Als ich meinen Text zu "Kollektiv - Korruption tötet" schrieb, war ich mir verdammt sicher, dass er den Oscar als beste Dokumentation gewinnen würde. Entsprechend baff war ich dann, als letzte Woche bei der Oscar-Verleihung in dieser Kategorie ein Film mit dem reichlich unscheinbaren Namen "Mein Lehrer, der Krake" gewann - ein Werk, das mir seit Monaten beim Blättern durchs Netflix-Sortiment immer wieder angezeigt und von mir ebenso regelmäßig ignoriert worden war. Nun wurde es dann doch Zeit, das zu ändern. "Mein Lehrer, der Krake" hatte sich mit Nachdruck in meine Aufmerksamkeit gedrängt. Und was soll ich sagen: Ich bin froh drüber. Und ich kann auch die Entscheidung der Oscar-Akademie verstehen.

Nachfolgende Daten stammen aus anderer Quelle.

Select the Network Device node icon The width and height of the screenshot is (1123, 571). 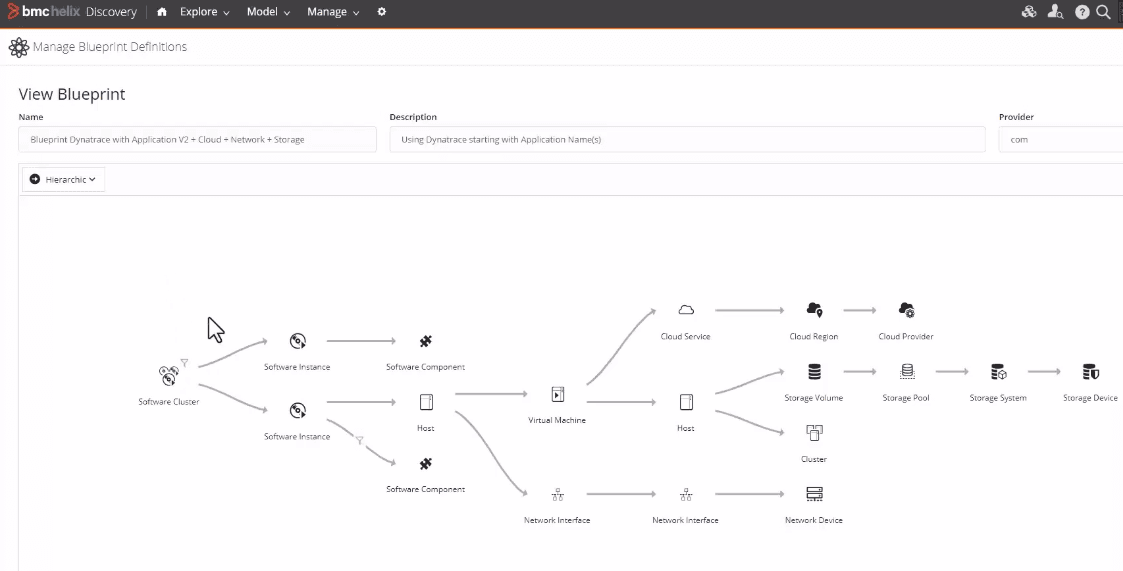coord(814,494)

Im Gegensatz zu seinen mächtigsten Konkurrenten um den Doku-Oscar hat dieser Film ein nahezu lächerlich kleines Thema: Ging es anderswo um die Korrumpierung eines ganzen Gesundheitssystems ("Kollektiv"), um die Geburt und Geschichte der politischen Organisation körperlich Behinderter ("Sommer der Krüppelbewegung", ebenfalls auf Netflix zu sehen und sehr empfehlenswert) oder die Auswirkungen des ungerechten amerikanischen Justizvollzugs ("Time", auf Amazon Video zu sehen), so spielt "Mein Lehrer, der Krake" auf einem kaum 200 Meter breiten Stück Algenwald und befasst sich mit nichts weiter als der Beziehung zwischen einem Menschen und einer Krake.

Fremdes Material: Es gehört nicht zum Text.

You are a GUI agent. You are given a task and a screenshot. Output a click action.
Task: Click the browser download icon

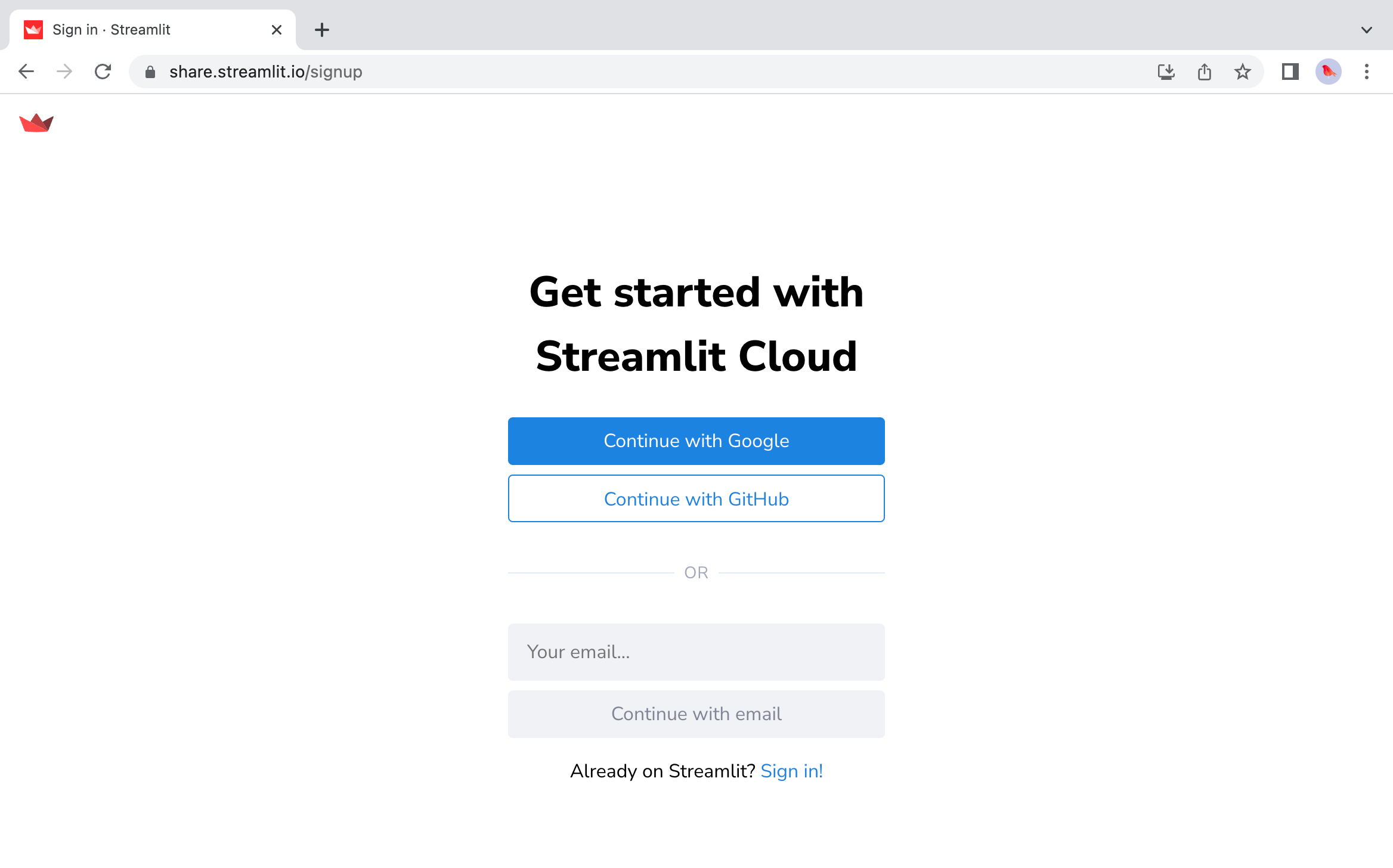1165,71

Der Dokumentarfilmer Craig Foster steckte mitten in einer Lebens- und Schaffenskrise, als er sich als Gegenmittel auf die Freuden seiner Kindheit besann und vor der Küste seiner südafrikanischen Heimat auf regelmäßige Tauchgänge ging. Dort entdeckte er eine Krake, und entwickelte solch eine Faszination für dieses einzelne Tier, dass er ein ganzes Jahr lang Tag für Tag an denselben Ort zurückkehrte, um die Krake zu besuchen und sie und ihre Lebenswelt immer besser kennenzulernen. Dabei hielt er so ziemlich alles mit seiner eigenen, hochprofessionellen Videoausrüstung fest, woraus dann wiederum zwei seiner Kollegen diesen Film machten, in dem Foster als durchgängiger Erzähler der Ereignisse fungiert.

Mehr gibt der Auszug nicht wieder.